If you are, you will likely make some of the worst investment decisions of your life.

Up first, since this market is already taking a reprieve ...

Oil: Has It Peaked For Good?

Not on your life. While I do expect a major correction that could bring oil down to the $107 level, no way, no how, have we seen the end to the bull market in energy.

First, from a purely technical point of view, a sharp but short-term pullback in the price of oil is warranted. Indeed, I warned you about it a few weeks ago.

Let's not forget that oil has rocketed ...

688% higher from its low of $18.65 at the end of 2002

152% since the beginning of 2007

So the correction you are witnessing now is perfectly normal and healthy for the oil bull. And it will merely be a setup for the next leg higher.

After all, what is the most basic definition of a bull market? One where prices make "higher highs" AND "higher lows."

The "higher low" component is exactly what oil is doing now — making a higher low, albeit over $100 a barrel!

Second, while official stats show a 3% decline in U.S. oil demand in the last six months, there is no sign of demand destruction in India or China.

Hard to believe, right?

But here are the facts ...

China imported 11% more crude oil in the first half of 2008 than a year earlier. In May alone, China's crude oil imports leapt by 25% to their second-highest ever.

Moreover, its oil consumption is estimated to jump 63% in 2020 as compared to 2006.

Demand for oil in India grew by 4.7% in the first half of this year. Demand for diesel climbed by as much as 25%.

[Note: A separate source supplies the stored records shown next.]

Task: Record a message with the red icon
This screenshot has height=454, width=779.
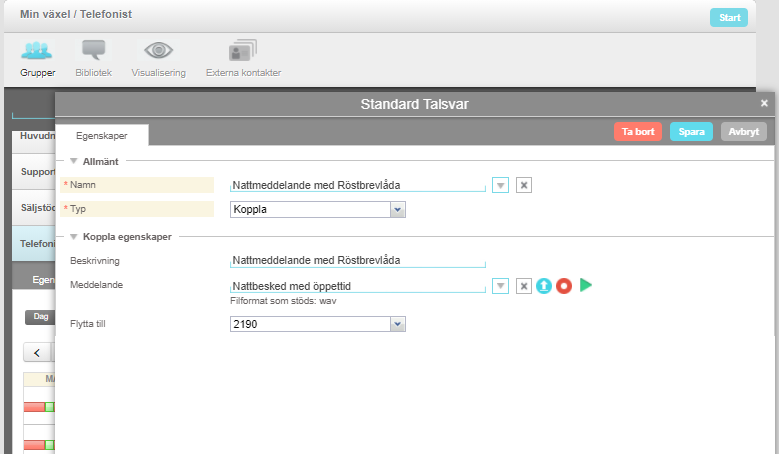Action: coord(564,286)
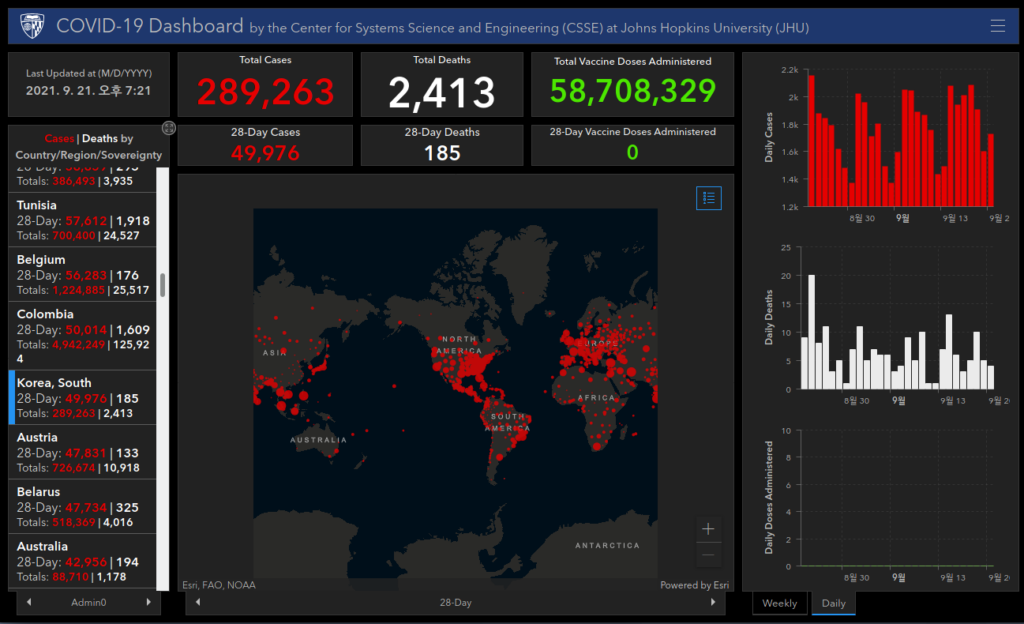Click the Johns Hopkins shield logo
Viewport: 1024px width, 624px height.
(x=32, y=26)
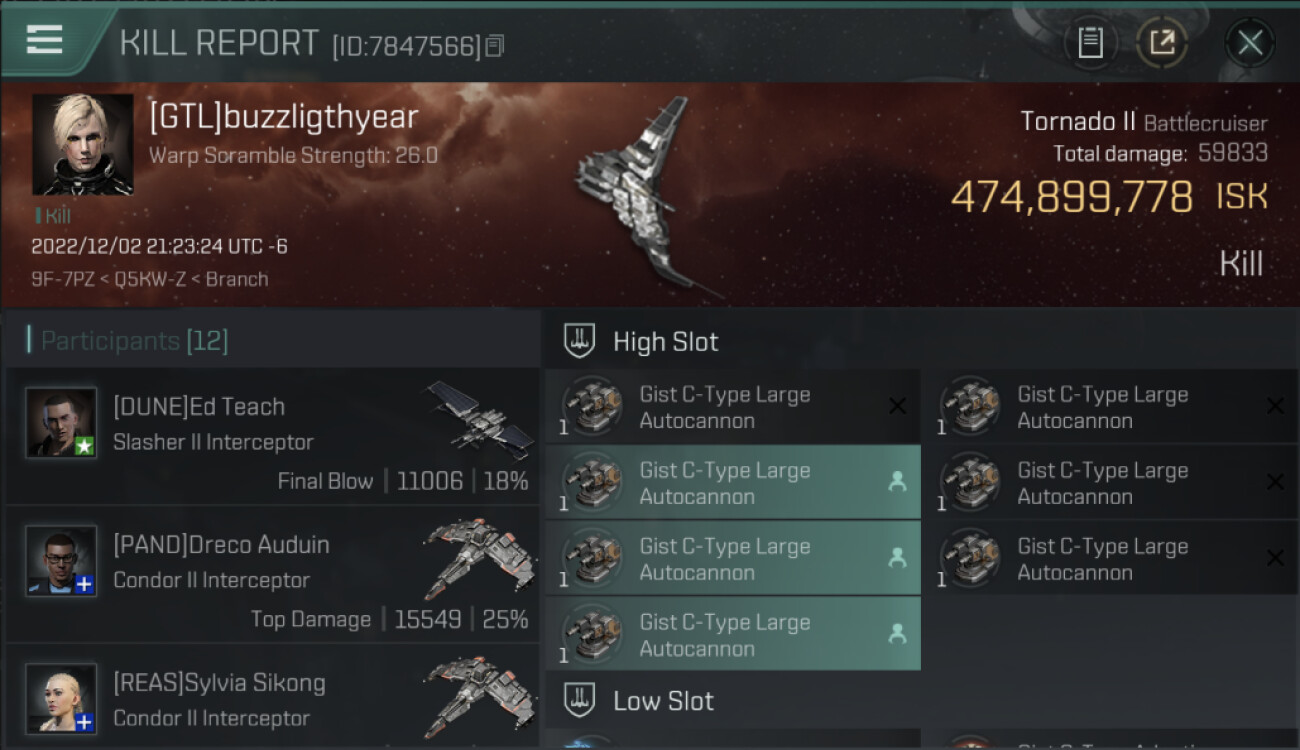
Task: Open the Participants [12] list header
Action: click(x=134, y=341)
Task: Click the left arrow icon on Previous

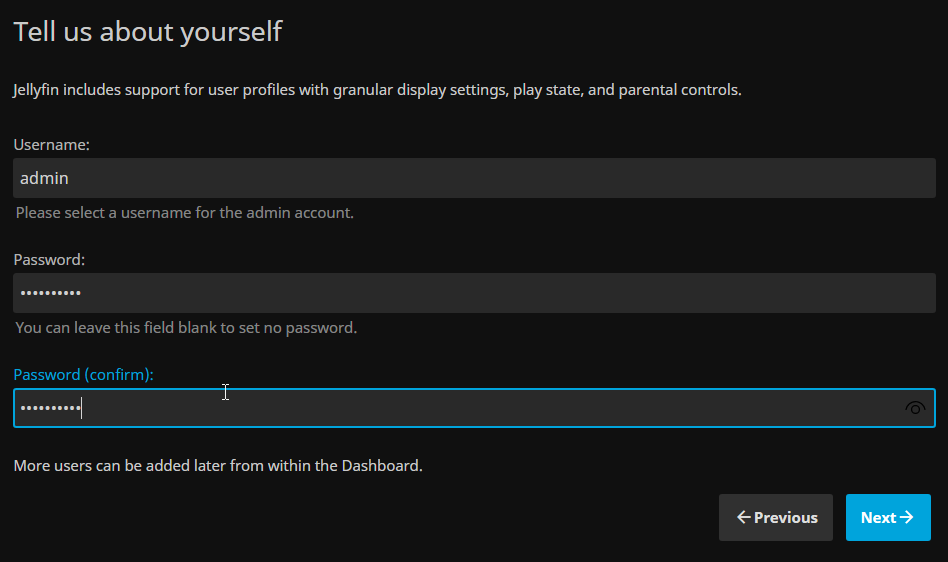Action: click(x=743, y=517)
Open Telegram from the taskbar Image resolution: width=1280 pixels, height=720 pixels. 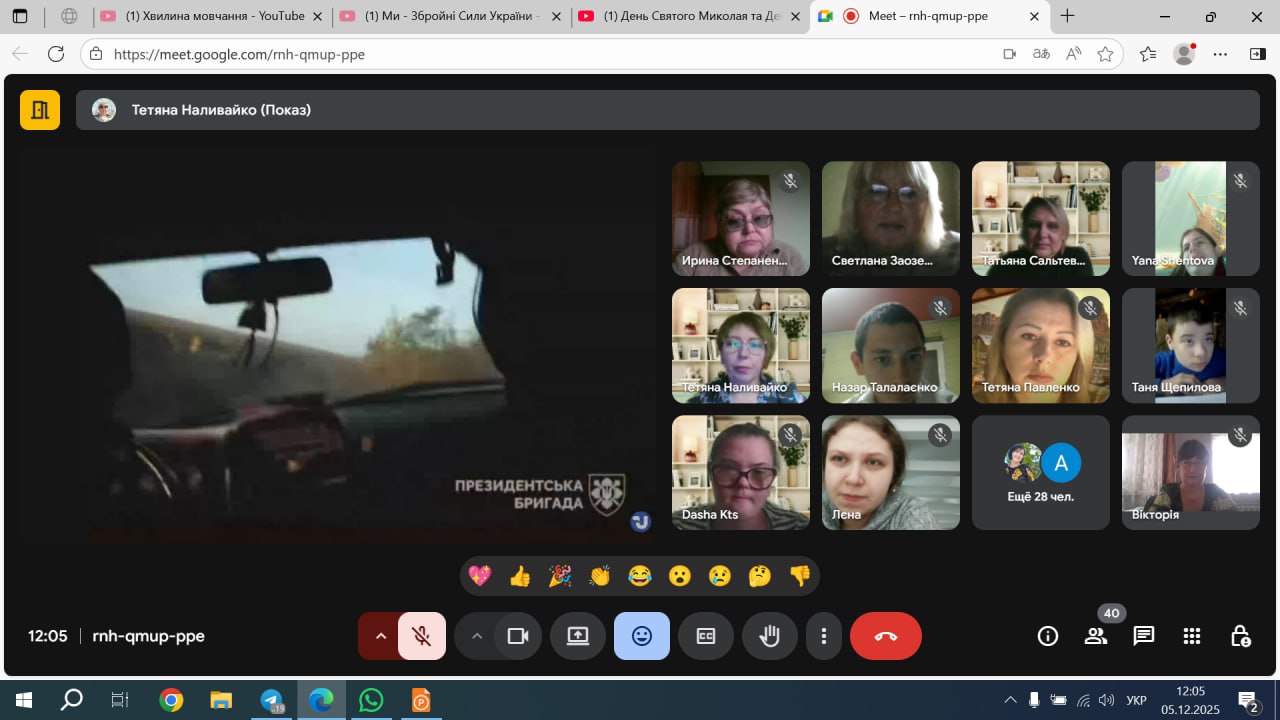[272, 700]
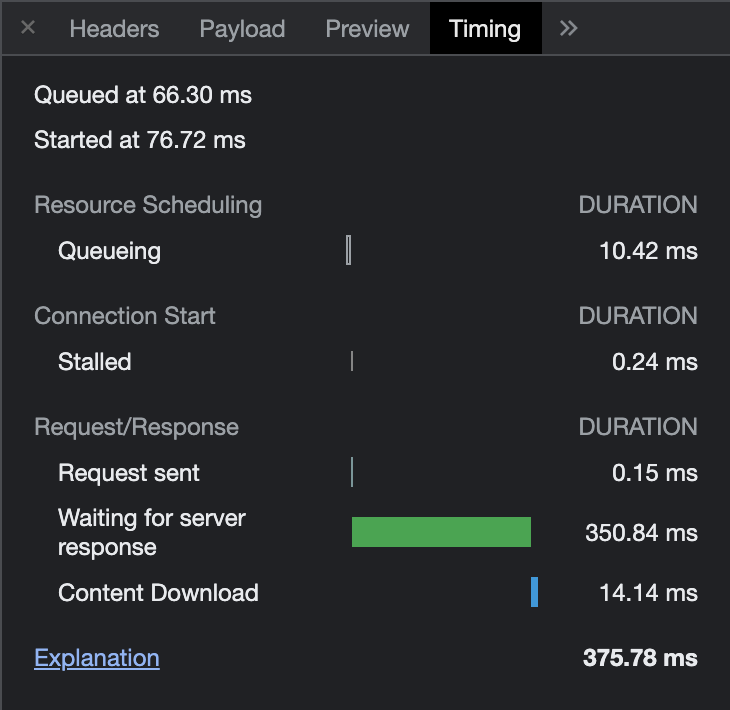Select the Preview tab
The image size is (730, 710).
[x=367, y=29]
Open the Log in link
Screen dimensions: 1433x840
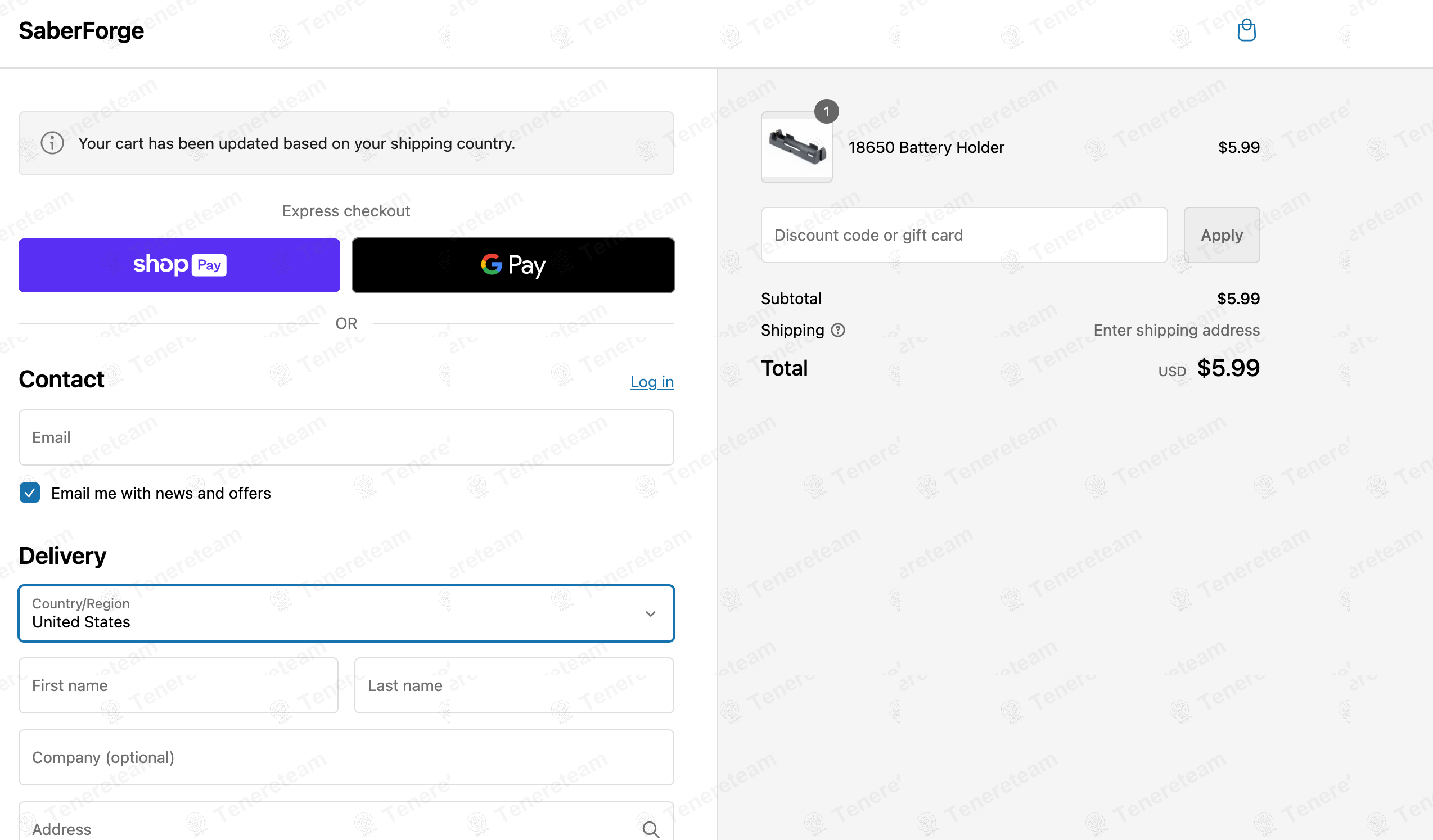pyautogui.click(x=652, y=382)
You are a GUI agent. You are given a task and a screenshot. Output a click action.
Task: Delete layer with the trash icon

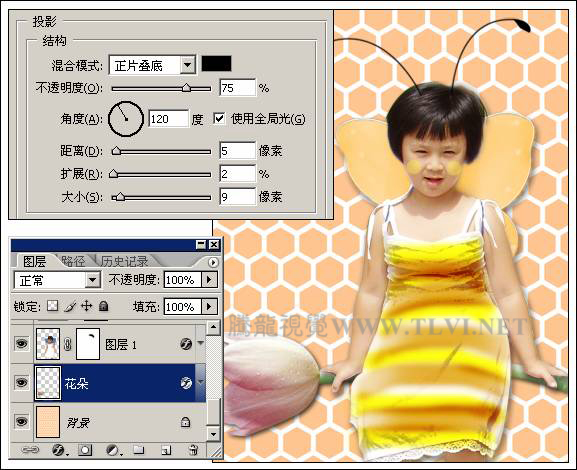(x=193, y=450)
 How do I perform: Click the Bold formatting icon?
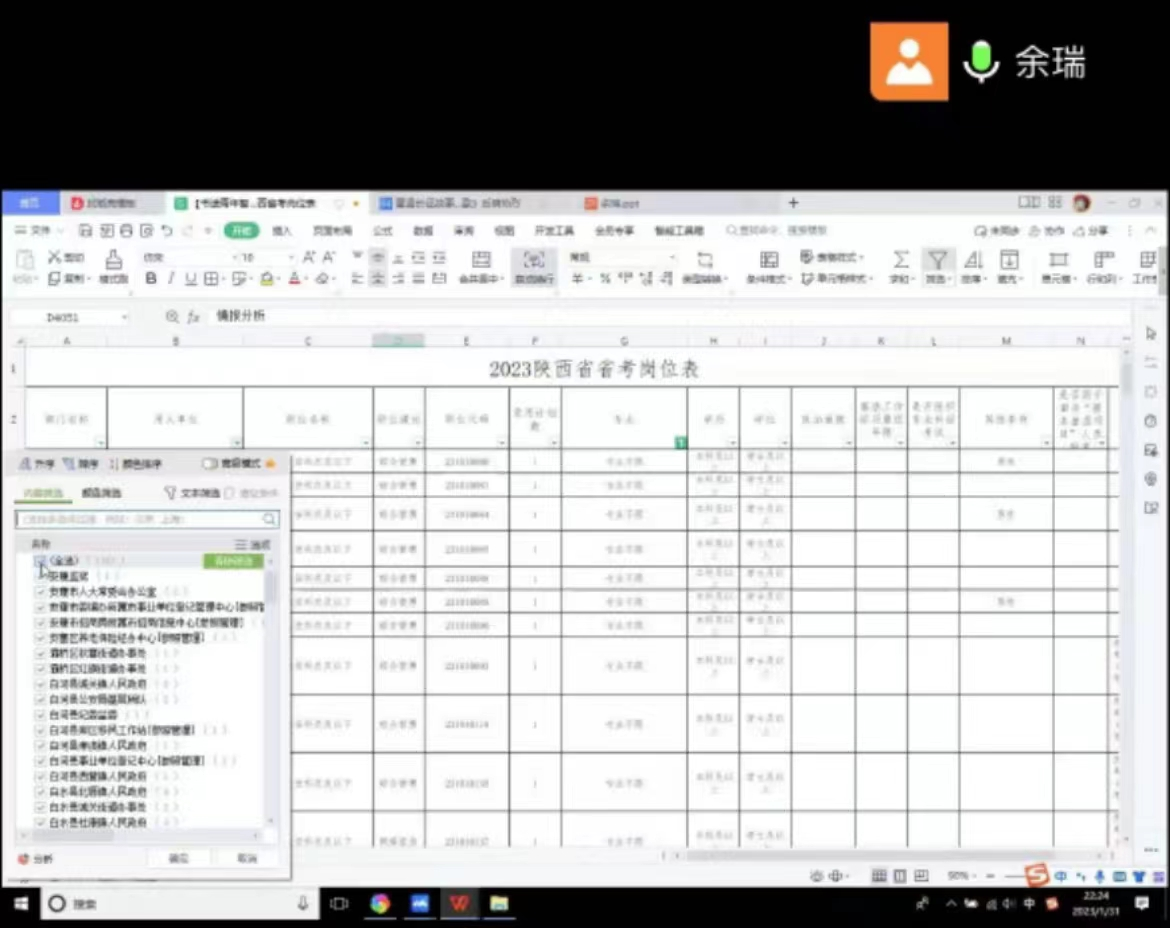tap(151, 279)
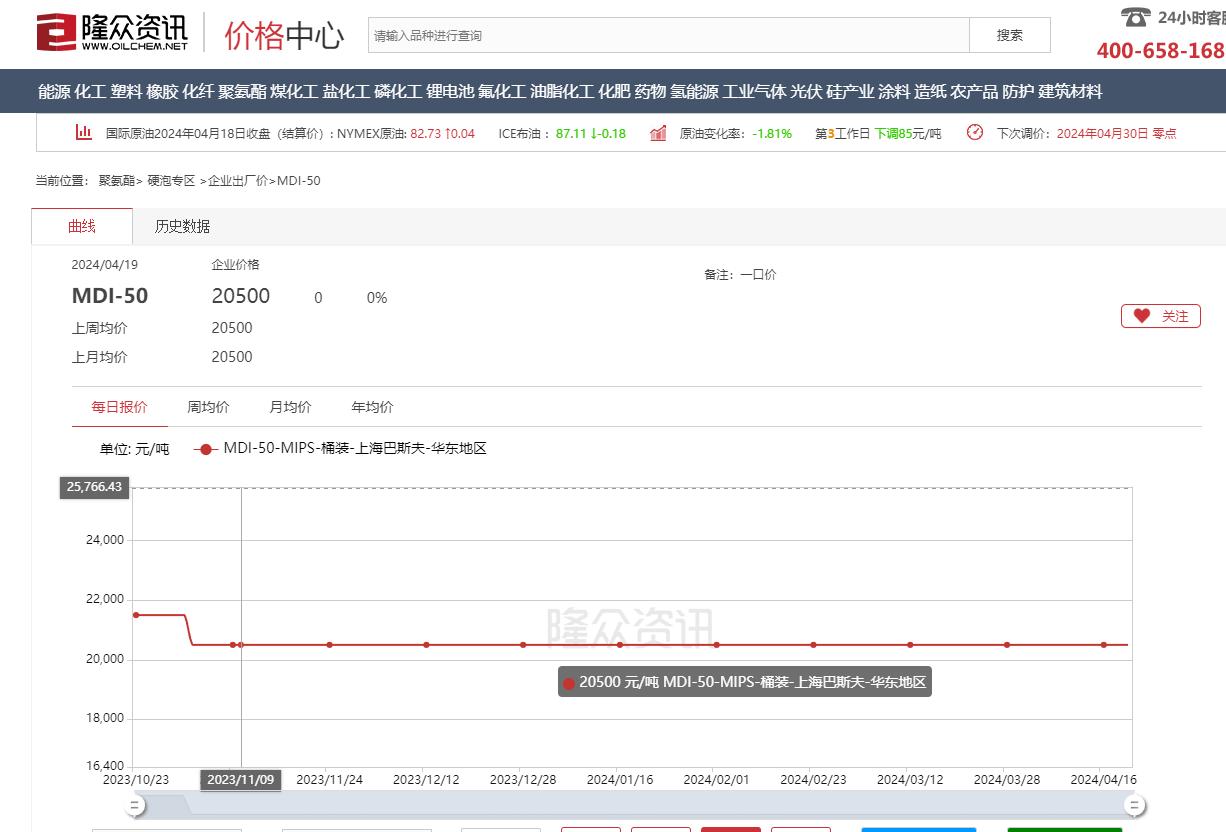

And that's just those two countries!

Meanwhile, on the supply-side of oil ...

Canada's oil production peaked in 1974, Egypt's in 1993, Syria's in 1995, Ecuador's in 1999, Yemen's in 2001 and Mexico's in 2004.

Oil production is past its peak in 33 of the world's 48 largest oil-producing countries.

Even in Saudi Arabia, oil reserves are past their peak. The world's largest oil producer is finding it has to increasingly pump large amounts of water into its biggest oil field, Ghawar, to extract the remaining fuel out of it. A fuel which is of far lesser quality, no less.
Third, any uptick in the economy, even if it's temporary, will just be more bullish for oil.

Let's say the price of oil pulls back and finds a new base at around $107.

How high do you think oil will soar when there's an uptick in the U.S. and global economies (even if temporary)? Remember, its base will be almost 10 times higher than it was when the bull market began!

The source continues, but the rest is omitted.